I have felt that my port layout and timing wasn't the best. just i don't know really what the max rpms are going to be like, my estimate was about 8000.  looking back now the port timing looks pretty awful! and i don't know how I came up with them!

I have studied the barr and Stroud engines and I have a pdf of a booklet that shows many cross-section views and diagrams.
and I am going to have another crack at the layout and timing.

Thank you dkwflight 
for taking the time to make a video and showing me your rather interesting Hp motor, But I am afraid to say that your engine is actually a rotary valve motor. I just did a quick internet search to verify my suspicions. here is the link
http://www.mecoa.com/hp/vt/21.htm 
but I really appreciate the time that you have taken to explain your opinion.


----------



## Motorman1946 (Sep 13, 2018)

Hi, don't wish to put a damper on things either, but I have made a sleeve valve glow engine which won't start, not surprising really as there's damn all compression, and that's with me doubling the number of piston rings from the plans and making them bigger.  I'm still working on it when I have the time and inclination, between doing other stuff, and the lack of compression is baffling me.  

So I have to join the others when I say that I very much doubt a compression ignition sleeve valve will work being built in a home workshop.  Sorry if that sounds negative but I'm just trying to be a realist.  However, I'm watching this thread and will follow with interest your build and wish you all the best of luck.  

Chris


----------



## lohring (Sep 13, 2018)

This topic in a German forum describes a successful sleeve valve build.  It's smaller than your engine and spark ignition.  The builder is an excellent craftsman and the posts are very detailed.  He has a good description of the design details as well.  Google translate will get a workout if you don't speak German.

Lohring Miller


----------



## Motorman1946 (Sep 13, 2018)

Hi Lohring, yes I have seen this article before too - well worth looking at Greg and if your German is as good as mine worth all the hassle of using Google Translate to read the text!  It is an excellent build, very high standard of workmanship, and a very well engineered design.  A beautiful engine.

Chris


----------



## mu38&Bg# (Sep 13, 2018)

He has made a few posts here https://www.homemodelenginemachinist.com/threads/hallo-from-germany.8961/
The build thread was on madmodder. https://madmodder.net/index.php?topic=2456.0


----------



## Motorman1946 (Sep 14, 2018)

The madmodder thread was really interesting - thanks dieselpilot!


----------



## cox24711 (Sep 14, 2018)

Thank you, everybody, for expressing your concerns, for I have taken everything said into consideration and I am going to 'shelf' this idea. 
I am currently contemplating building a compression ignition engine that has proven to work,
a modifyed ETW Kiwi that is on Ron's website: http://www.modelenginenews.org/gallery/p8.html 
along with the plans for the modified cylinder head: http://modelenginenews.altervista.org/mecd/3287.img.html#888
R.I.P may your legacy live on.

well it certainly has in me (being 15 years of age) 
I try to drag all of my friends into this hobby, for instance, I have helped them on my lathe at last year's summer holidays to make a steel spinning top and they really enjoyed it. 

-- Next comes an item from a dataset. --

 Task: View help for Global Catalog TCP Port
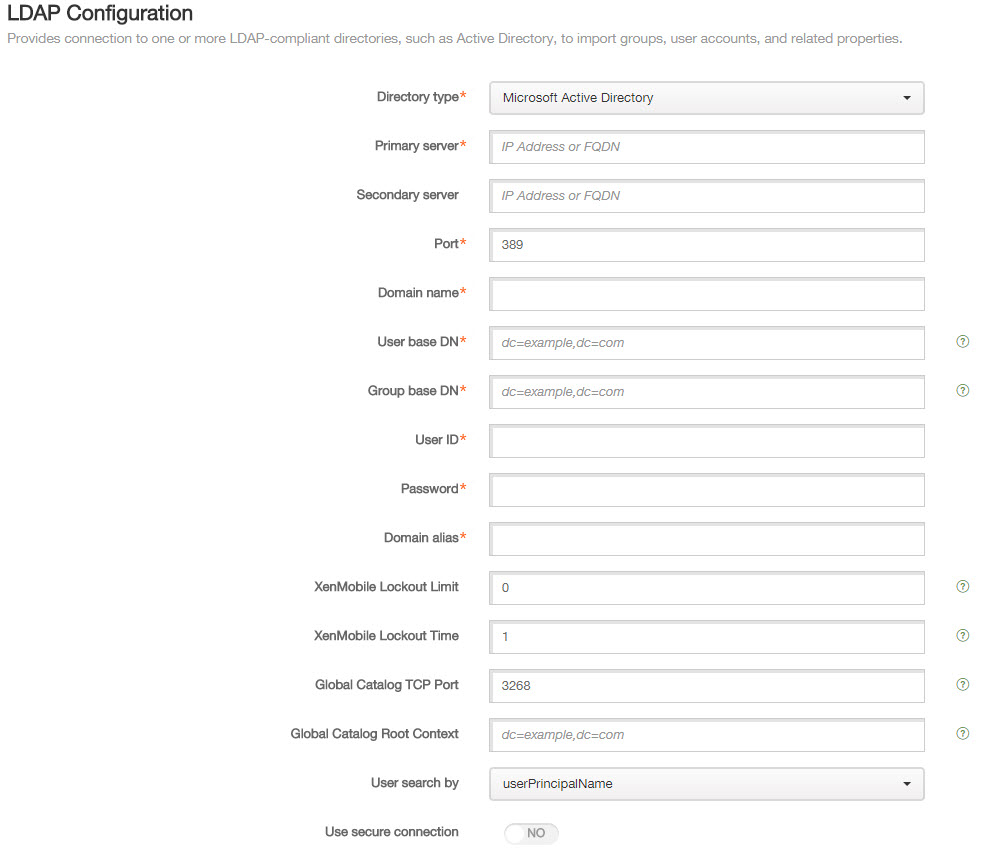click(962, 684)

anyway as always just let me think of this new idea.  

oh By the way, water cooled, or air cooled?
the crankcase reminds me of my British Seagull outboard motors! (I have 2 a 1952 102 and a 1978 silver century plus) 

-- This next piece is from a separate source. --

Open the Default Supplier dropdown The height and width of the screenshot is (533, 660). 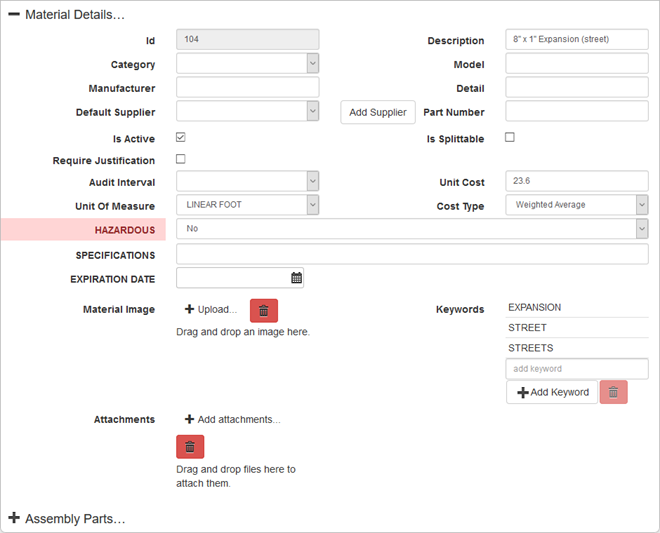point(247,111)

Thanks for your time and comments everybody!
Greg


----------



## cox24711 (Sep 14, 2018)

Motorman1946 said:


> So I have to join the others when I say that I very much doubt a compression ignition sleeve valve will work being built in a home workshop.  Sorry if that sounds negative but I'm just trying to be a realist.  However, I'm watching this thread and will follow with interest your build and wish you all the best of luck.
> Chris



thank you, Chris.
 To be honest, I am a bit of a realist myself.
 Just have a look at my signature! 

Also, I would like to suggest try starting running it with some oil in the fuel (I use 10:1 and I have used 5:1 ) and it get it running in, I had similar problems with my Webster. 
or if that fails, take the spark plug out and turn it over with a drill for half an hour (with some oil dripping in) and then give it a light hone and try to start it again.


----------



## Motorman1946 (Sep 15, 2018)

Greg, if I may say so I think you have made a wise decision!  The Kiwi looks like an interesting and as you point out, a proven runner.  If it was me I would probably go for air cooled as being the easier, quicker to completion, option as I would see it, plus no water seal problems to worry about.  A water system would presumably need a header tank and circulation pump.  None of the water system stuff is difficult, just extra things to do.  Depends on what you feel like and how quick you want to see it running!

Glad too to see you getting into the hobby at such a young age.  My advice, for what it's worth , is take it steady and set achievable targets as you build your models, it will boost your confidence to achieve what you set out to do rather than to get discouraged when you fall a wee bit short, after all, compared with most of us oldies you have a lot of time on your side!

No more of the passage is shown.